On the other hand, pulling is very inefficient at the beginning: Only the creator of the rumor is informed and finding them by sending requests without knowledge who they are takes many rounds. But once most of the nodes have been informed, it gets extremely efficient, as only uninformed nodes keep sending requests and those are successful with probability quickly approaching 1.

So ideally one would like to combine the two strategies, switching from push to pull once half of the nodes are informed. But usually this is difficult because identifying the point in time at which to switch is difficult.

However, in the beacon chain the situation is different as blocks are supposed to be created at predefined points in time. And as attestations are triggered by new blocks, the same holds true for most (if not all) of the payload of beacon chain blocks. So here we can switch from pushing to pulling simply based on the time that has passed since the expected rumor creation time.

The ideal switching time of course depends on the propagation time in the network, so it’s not known a priori. But it can easily be optimized by counting how often pulling is successful. Ideally it should be 50% for the first try. If the success rate is higher, the node should start pulling earlier, if it’s lower it should keep pushing for longer. Alternatively, nodes can estimate the propagation time directly by comparing message creation and arrival time.

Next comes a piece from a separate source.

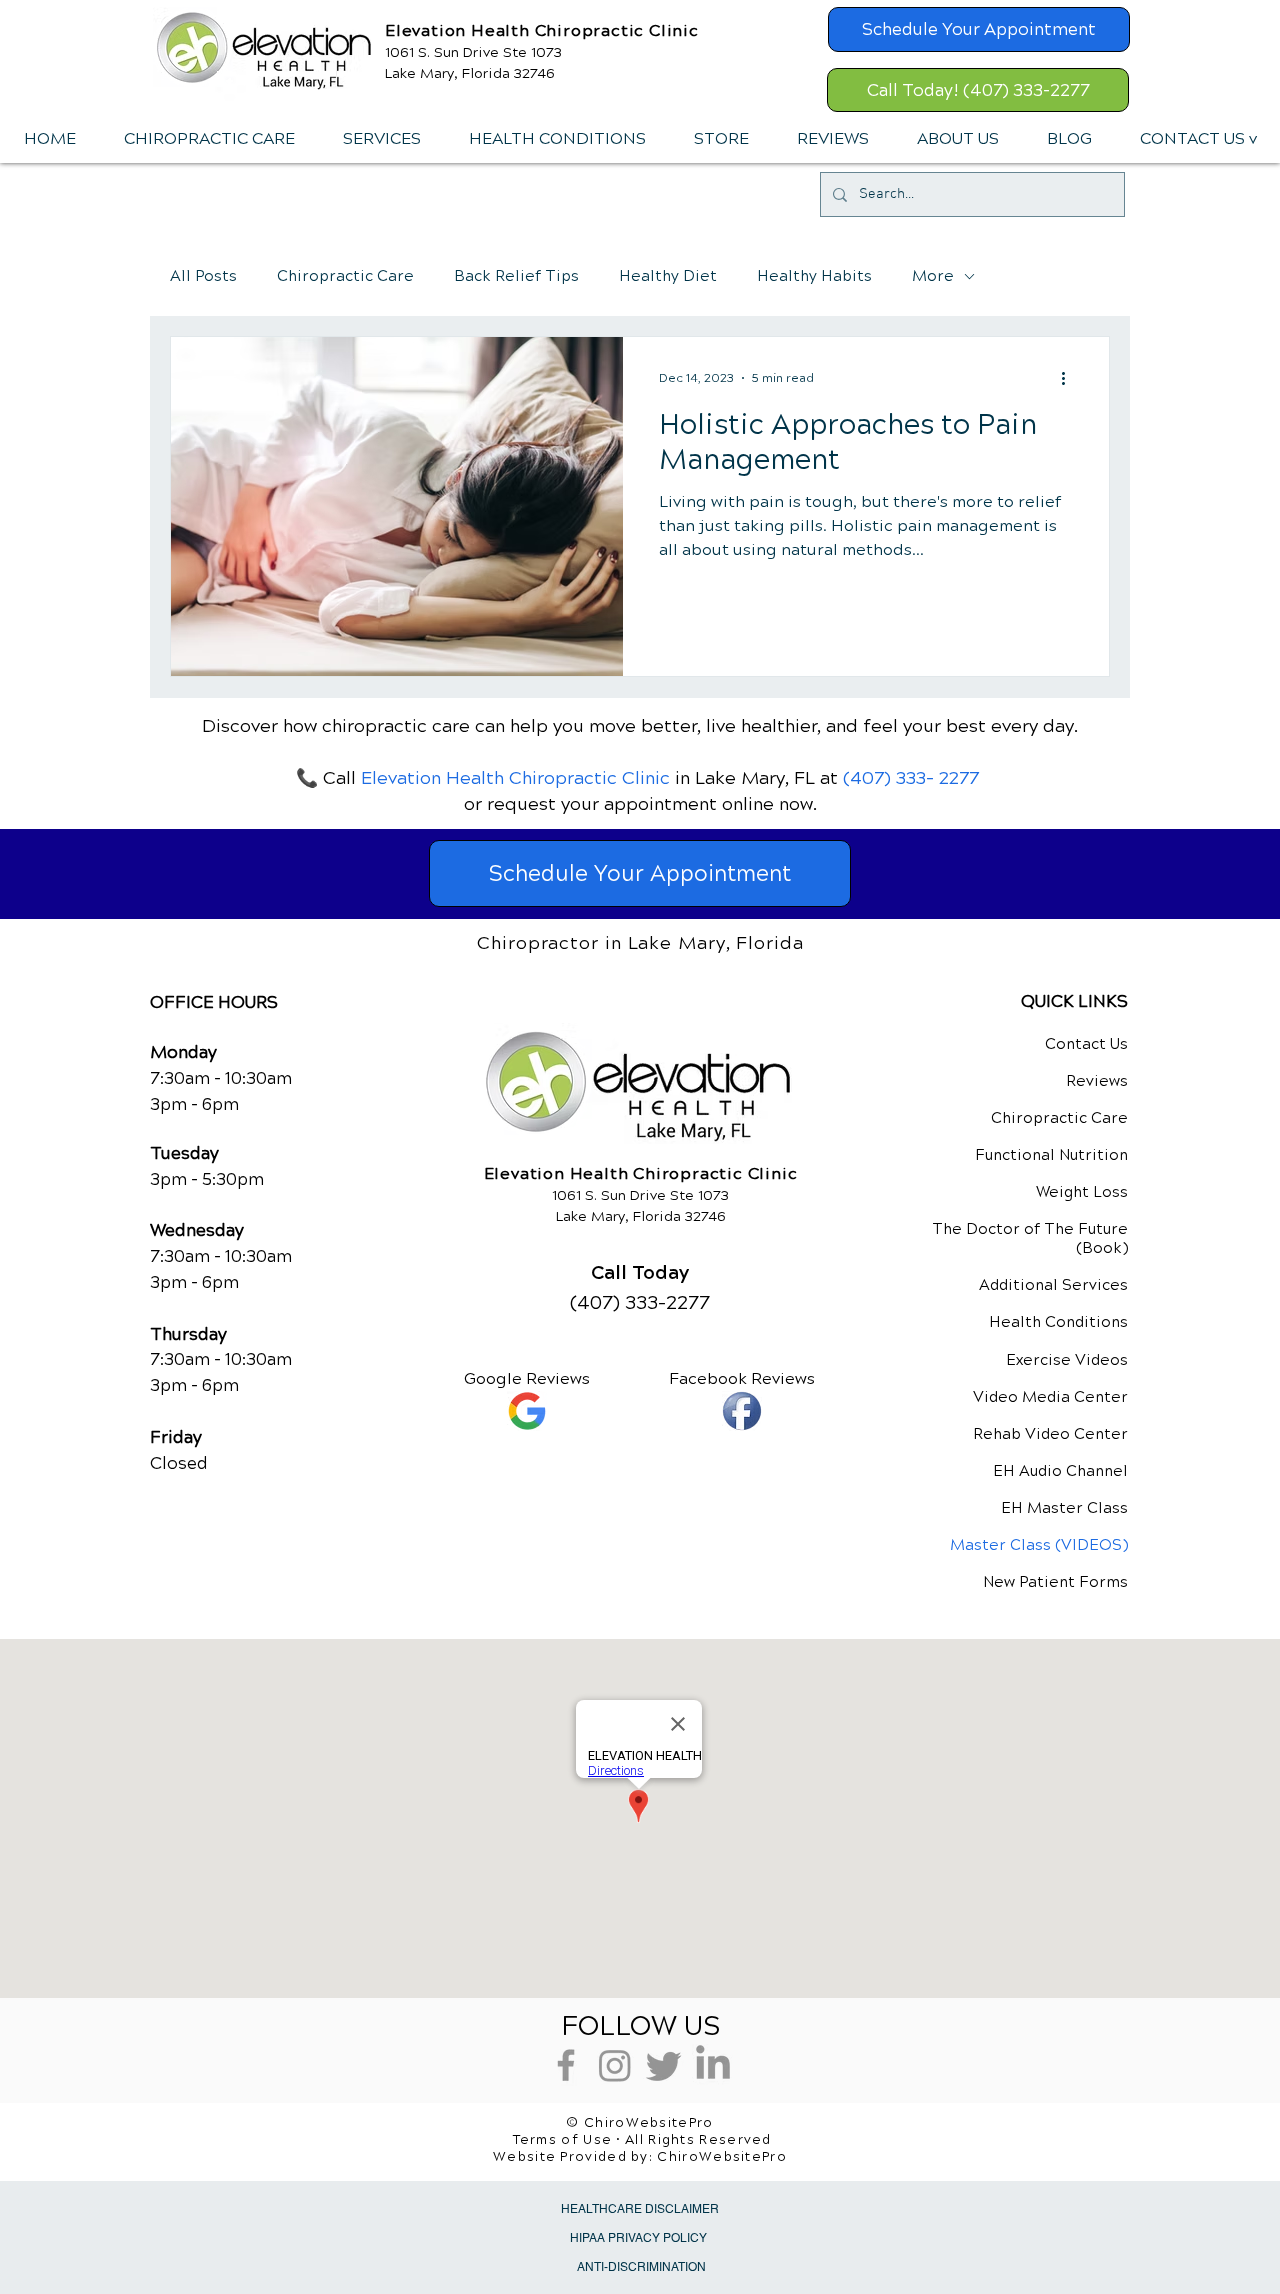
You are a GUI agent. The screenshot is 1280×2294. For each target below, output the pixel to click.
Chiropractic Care (345, 276)
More (933, 276)
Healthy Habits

Note that in many protocols the gained efficiency can be traded for shorter propagation times: If we spend less resources per peer, we can afford to open connections to additional peers, such that more nodes get informed per unit time.

Simple Exemplary Protocol

There are two message types called PUSH and PULL. Each rumor has a time of birth t_0, known also to nodes who haven’t received it yet. Each node N keeps track of an estimate of the time T_N it takes to inform half of the network. N is supposed to do the following:

On receiving PULL:

  • If it knows about the requested rumor, respond with a PUSH containing the rumor.
  • Otherwise, respond with an empty PUSH.

On receiving unrequested PUSH at time t:

  • If t < t_0 + T_N: PUSH it to all peers.
  • Otherwise, do nothing.

On receiving a PUSH as a response to a PULL:

  • If it was successful, do nothing.
  • Otherwise, consider waiting for a short time and send another PULL to a random peer.

At time t_0 + T_N:

  • If the rumor has been received, decrease T_N.
  • Otherwise, increase T_N and send PULL to a random peer.

References:

Inspired by: http://zoo.cs.yale.edu/classes/cs426/2012/bib/karp00randomized.pdf

1 Like

This protocol seems to make a lot of sense!

Does T_N/2 come from this statement? If so, how is the number “half of the nodes” picked? It seems that PULL costs a bit more than PUSH because of the request message

Is lazy push possibly useful here for better measurement of the estimated propagation time? or maybe PUSH and PULL are enough because the block time is quite stable?

At 50% informed nodes the success rate of a PULL operation becomes better than the one for PUSH. But yes, PULL is slightly more “expensive” so it’s probably slightly better to PUSH for a little longer. But how much longer depends on bandwidth, message sizes and latencies, which one would have to model. So using 50% is just much easier.

I removed the 1/2 factor. My assumption was that after half of the propagation time half of the nodes are informed which I guess would only be true if sending PULL took no time. Fortunately it doesn’t matter at all (now T_N measures the time it takes to inform half of the nodes and nothing is said about how this relates to the propagation time).

You mean having some peers to gossipsub-style lazy push to? I don’t think that would be necessary as the propagation time should not change to quickly and you can readjust with every block.

1 Like

Seems reasonable, worth further investigation after developing gossipsub and when considering further extensions/optimizations/customizations.